(Required action)
Everything from the line with "Click the copy artifact icon" through the final line below should be copied out exactly, and nothing else should appear.

(Records for the exercise)
---+---

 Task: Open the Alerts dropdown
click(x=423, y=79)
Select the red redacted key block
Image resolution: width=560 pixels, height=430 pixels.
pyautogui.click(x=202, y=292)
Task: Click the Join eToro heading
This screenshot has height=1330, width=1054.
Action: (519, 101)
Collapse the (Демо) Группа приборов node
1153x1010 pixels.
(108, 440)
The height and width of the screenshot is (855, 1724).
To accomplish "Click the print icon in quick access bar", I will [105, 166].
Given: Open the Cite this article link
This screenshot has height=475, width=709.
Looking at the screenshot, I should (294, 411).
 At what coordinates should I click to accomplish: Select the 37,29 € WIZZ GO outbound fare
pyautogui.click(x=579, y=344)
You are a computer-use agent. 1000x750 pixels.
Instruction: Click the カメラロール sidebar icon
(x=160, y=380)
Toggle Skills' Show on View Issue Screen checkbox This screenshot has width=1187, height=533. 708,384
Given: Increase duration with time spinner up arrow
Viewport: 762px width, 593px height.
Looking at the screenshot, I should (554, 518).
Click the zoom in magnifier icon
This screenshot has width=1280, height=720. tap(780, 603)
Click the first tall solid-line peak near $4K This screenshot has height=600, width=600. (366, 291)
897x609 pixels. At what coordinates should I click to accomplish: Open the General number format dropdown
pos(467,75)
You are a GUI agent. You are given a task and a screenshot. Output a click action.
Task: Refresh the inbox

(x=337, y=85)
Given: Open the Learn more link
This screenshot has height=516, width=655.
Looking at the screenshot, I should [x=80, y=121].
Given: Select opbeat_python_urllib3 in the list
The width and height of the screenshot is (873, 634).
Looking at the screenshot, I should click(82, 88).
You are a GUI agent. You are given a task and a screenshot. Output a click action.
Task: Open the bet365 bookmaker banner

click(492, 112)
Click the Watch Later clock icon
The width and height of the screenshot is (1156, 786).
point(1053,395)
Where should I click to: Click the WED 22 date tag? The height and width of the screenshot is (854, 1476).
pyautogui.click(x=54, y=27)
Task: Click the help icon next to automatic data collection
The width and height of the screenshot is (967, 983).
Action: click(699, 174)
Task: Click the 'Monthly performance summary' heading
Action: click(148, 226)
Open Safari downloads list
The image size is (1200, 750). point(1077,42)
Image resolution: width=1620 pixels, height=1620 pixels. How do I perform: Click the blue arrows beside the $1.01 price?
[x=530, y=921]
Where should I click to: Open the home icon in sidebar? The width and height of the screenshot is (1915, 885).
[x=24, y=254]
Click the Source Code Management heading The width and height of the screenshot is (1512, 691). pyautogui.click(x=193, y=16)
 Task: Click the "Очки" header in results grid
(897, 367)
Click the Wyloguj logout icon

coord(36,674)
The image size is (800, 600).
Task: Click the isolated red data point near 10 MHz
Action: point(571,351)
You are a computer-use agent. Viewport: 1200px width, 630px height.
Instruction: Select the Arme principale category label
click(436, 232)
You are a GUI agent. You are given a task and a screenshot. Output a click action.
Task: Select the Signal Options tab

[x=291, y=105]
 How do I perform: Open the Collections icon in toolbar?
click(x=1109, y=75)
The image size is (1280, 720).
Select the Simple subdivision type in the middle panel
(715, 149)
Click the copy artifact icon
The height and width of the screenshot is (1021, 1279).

---+---

(Solution below)
Click the copy artifact icon
The height and width of the screenshot is (1021, 1279).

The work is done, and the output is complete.